The eyewitness and another Daraa resident said security forces who had
scaled back their presence in the past few days were back in full force, with tanks and army vehicles were surrounding the city.
Monday’s protest was near the judicial palace just over a mile (2 kilometers) away from the old city center, where up to 1,200 people are still holding a sit-in the al-Omari mosque – the epicenter of the protests in Daraa.
Elsewhere in Syria, armed groups appeared to be facing off and threatening an escalation in violence in the country’s main port city of Latakia. Residents were taking up weapons and manning their own checkpoints to guard against what they say are unknown gunmen roaming the streets carrying sticks and hunting rifles, witnesses said Monday.
It was not clear whether the gunmen were working for the government.
The scenes in Latakia, a Mediterranean port once known as a summer tourist
draw, were a remarkable display of anarchy in what had been one of the Mideast’s most tightly controlled countries.
The Latakia resident told AP that soldiers were deployed in the city and around key buildings, including the ruling Baath party headquarters and the Central Bank.
But he said that in nearby villages and entrances to the city, armed groups who appeared to be residents were blocking roads with garbage containers and large rocks and asking people for their ID.
“They are terrorizing people,” he said. “They are regular people who are taking up the role of security forces, that’s extremely dangerous,” he said.

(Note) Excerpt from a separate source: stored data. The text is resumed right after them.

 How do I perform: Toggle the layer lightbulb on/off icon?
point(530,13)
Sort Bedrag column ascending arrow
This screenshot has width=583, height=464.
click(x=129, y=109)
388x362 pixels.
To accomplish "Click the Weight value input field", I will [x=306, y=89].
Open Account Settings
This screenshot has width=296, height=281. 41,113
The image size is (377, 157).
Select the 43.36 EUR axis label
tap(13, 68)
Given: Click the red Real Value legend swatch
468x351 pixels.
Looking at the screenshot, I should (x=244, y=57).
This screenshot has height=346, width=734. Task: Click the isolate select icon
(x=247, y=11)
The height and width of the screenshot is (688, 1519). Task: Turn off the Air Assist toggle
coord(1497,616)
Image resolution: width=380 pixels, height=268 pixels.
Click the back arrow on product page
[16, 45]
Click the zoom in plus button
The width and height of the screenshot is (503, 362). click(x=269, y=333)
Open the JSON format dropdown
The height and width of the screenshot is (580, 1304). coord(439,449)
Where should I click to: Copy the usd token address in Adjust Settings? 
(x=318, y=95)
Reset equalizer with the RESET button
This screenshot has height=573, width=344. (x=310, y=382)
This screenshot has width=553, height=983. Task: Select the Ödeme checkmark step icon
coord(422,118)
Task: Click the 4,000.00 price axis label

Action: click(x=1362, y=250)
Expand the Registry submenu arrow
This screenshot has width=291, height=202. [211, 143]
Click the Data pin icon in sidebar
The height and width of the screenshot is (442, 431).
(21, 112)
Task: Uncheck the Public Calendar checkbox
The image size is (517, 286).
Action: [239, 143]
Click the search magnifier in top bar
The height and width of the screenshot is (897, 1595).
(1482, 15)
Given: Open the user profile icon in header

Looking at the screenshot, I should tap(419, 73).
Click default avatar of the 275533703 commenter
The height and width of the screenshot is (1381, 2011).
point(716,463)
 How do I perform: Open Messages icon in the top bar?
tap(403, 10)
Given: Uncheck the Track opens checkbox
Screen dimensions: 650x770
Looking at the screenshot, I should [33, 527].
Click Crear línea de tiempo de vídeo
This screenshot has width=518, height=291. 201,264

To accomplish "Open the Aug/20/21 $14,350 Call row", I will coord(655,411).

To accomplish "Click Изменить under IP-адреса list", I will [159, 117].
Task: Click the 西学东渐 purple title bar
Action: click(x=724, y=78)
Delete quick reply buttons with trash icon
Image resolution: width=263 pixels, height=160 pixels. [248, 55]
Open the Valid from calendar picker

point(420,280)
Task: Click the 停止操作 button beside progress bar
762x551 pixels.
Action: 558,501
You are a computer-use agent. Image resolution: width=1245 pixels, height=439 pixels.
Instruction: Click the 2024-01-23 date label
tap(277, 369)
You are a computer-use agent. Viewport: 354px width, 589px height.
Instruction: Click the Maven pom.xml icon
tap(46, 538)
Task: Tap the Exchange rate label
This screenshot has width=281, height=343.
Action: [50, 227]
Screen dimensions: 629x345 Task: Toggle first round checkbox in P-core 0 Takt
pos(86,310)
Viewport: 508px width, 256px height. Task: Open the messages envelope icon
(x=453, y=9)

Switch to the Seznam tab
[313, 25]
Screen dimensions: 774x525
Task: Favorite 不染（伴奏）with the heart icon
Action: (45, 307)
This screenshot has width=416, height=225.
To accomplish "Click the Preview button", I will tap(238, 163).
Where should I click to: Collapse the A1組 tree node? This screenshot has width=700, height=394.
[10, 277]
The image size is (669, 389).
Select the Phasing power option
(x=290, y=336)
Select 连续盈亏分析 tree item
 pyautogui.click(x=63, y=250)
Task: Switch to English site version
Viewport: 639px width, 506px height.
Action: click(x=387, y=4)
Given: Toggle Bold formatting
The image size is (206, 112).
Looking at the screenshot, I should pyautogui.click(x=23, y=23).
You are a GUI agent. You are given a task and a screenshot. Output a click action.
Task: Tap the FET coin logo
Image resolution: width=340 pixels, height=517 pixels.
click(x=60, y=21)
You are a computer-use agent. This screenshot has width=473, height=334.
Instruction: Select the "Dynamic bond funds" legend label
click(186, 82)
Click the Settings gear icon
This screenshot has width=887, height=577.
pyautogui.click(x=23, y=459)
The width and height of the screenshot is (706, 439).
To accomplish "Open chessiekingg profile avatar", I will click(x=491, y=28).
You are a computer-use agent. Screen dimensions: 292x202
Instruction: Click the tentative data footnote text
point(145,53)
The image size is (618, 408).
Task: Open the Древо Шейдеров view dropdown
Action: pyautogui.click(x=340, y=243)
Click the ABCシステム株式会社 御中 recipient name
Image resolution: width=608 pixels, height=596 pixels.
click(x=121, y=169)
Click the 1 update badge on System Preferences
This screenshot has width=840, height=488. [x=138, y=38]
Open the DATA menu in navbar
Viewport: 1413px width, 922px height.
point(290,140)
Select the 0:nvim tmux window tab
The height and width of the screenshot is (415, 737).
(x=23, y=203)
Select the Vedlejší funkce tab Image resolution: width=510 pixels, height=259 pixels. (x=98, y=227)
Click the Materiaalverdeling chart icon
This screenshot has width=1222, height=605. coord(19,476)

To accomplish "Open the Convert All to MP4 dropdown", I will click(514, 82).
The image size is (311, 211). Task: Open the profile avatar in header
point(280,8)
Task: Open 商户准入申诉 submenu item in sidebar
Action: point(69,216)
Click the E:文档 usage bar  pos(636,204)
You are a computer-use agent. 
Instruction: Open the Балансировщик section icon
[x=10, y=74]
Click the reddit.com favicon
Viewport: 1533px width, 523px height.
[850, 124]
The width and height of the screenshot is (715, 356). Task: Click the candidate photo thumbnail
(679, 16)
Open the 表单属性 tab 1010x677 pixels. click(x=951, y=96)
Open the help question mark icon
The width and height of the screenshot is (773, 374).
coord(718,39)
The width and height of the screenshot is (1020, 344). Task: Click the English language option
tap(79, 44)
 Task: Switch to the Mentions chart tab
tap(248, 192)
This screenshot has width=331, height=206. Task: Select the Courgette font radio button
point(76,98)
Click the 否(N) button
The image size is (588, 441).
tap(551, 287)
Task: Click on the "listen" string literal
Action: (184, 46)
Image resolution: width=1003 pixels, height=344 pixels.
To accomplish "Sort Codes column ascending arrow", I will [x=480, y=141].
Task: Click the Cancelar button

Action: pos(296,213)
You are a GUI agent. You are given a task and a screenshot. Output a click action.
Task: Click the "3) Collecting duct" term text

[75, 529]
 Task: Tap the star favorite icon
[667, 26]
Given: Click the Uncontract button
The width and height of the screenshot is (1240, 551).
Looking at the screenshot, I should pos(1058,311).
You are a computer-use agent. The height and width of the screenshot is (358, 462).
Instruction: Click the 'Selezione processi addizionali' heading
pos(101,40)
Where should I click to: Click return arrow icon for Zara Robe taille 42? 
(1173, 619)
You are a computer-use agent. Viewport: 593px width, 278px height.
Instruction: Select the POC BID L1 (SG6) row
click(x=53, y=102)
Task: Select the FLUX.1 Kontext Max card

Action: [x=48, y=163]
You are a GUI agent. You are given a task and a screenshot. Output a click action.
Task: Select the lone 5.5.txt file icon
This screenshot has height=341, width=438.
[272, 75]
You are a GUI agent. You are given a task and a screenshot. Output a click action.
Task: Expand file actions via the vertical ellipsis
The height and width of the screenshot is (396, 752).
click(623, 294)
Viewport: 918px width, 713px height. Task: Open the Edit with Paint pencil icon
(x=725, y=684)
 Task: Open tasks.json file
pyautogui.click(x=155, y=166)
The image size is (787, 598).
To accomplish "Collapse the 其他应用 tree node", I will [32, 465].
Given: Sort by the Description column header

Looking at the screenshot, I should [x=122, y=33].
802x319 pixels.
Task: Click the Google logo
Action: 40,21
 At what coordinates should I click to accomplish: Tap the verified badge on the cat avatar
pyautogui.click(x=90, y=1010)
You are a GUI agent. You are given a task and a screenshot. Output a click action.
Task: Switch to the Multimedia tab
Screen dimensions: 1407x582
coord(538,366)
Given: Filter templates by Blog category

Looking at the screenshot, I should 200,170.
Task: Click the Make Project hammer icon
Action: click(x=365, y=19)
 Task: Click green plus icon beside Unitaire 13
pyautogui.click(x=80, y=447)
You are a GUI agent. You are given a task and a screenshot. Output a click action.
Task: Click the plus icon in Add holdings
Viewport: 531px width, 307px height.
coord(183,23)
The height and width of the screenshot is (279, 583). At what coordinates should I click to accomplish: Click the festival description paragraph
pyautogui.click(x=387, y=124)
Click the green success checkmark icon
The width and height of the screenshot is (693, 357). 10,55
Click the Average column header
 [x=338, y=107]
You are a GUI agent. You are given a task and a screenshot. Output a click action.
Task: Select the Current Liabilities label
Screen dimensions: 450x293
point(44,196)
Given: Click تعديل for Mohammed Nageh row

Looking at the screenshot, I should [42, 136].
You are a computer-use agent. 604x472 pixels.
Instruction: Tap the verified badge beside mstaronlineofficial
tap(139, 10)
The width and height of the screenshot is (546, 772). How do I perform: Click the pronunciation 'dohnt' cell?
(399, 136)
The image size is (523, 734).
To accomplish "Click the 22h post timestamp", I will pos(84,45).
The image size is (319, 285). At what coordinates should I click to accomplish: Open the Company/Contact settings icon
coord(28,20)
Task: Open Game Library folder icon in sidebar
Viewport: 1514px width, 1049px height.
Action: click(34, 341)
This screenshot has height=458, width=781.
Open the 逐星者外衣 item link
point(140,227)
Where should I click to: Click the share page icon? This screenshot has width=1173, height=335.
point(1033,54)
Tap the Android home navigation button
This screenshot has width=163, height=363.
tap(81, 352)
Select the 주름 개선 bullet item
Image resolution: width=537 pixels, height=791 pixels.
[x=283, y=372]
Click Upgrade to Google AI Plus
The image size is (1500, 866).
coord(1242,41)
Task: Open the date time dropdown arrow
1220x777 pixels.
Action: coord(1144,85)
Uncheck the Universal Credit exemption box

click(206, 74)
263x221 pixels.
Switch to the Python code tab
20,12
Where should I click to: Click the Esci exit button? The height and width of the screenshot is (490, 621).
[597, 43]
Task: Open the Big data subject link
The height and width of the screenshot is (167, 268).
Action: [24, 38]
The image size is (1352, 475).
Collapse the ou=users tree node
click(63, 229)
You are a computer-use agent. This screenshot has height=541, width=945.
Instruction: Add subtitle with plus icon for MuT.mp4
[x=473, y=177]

The government has accused armed, foreign elements of working to sow sectarian strife and destabilize the country.
The unrest in Syria, a country of 23.5 million, is a new and highly unpredictable element in the wave of unrest that has swept through the Arab world. Syria has built a close relationship with Iran, allowing the Shiite powerhouse to extend its influence into neighboring Lebanon and the Palestinian territories, where it provides money and weapons to militants.
Instability here also throws into disarray the U.S. push for engagement in Syria, part of Washington’s plan to peel Damascus away from its allegiance to Hamas and Hezbollah. The Obama administration sent a U.S. ambassador to Syria in January, the first since 2005.
Syria, a predominantly Sunni country ruled by minority Alawites, has a history of suppressing dissent. Assad’s father and predecessor, Hafez, crushed a Muslim fundamentalist uprising in the city of Hama 1982, killing thousands.
Latakia is home to a potentially volatile sectarian mix of Sunnis in the urban core and the Assads’ Alawite branch of Shiite Islam in villages on its outskirts, along with small minorities of Christians, ethnic Turks and other groups.
The Latakia province has an Alawite majority.
New York-based Human Rights Watch called on the government “to hold to account those responsible for any unlawful shooting on demonstrators.”
“Syria’s authorities promise reform on TV but meet demonstrators with bullets in the streets,” said Sarah Leah Whitson, Middle East director at Human Rights Watch. “The government should understand that these demonstrations won’t end until it stops shooting at protesters and begins to change its repressive laws and practices.”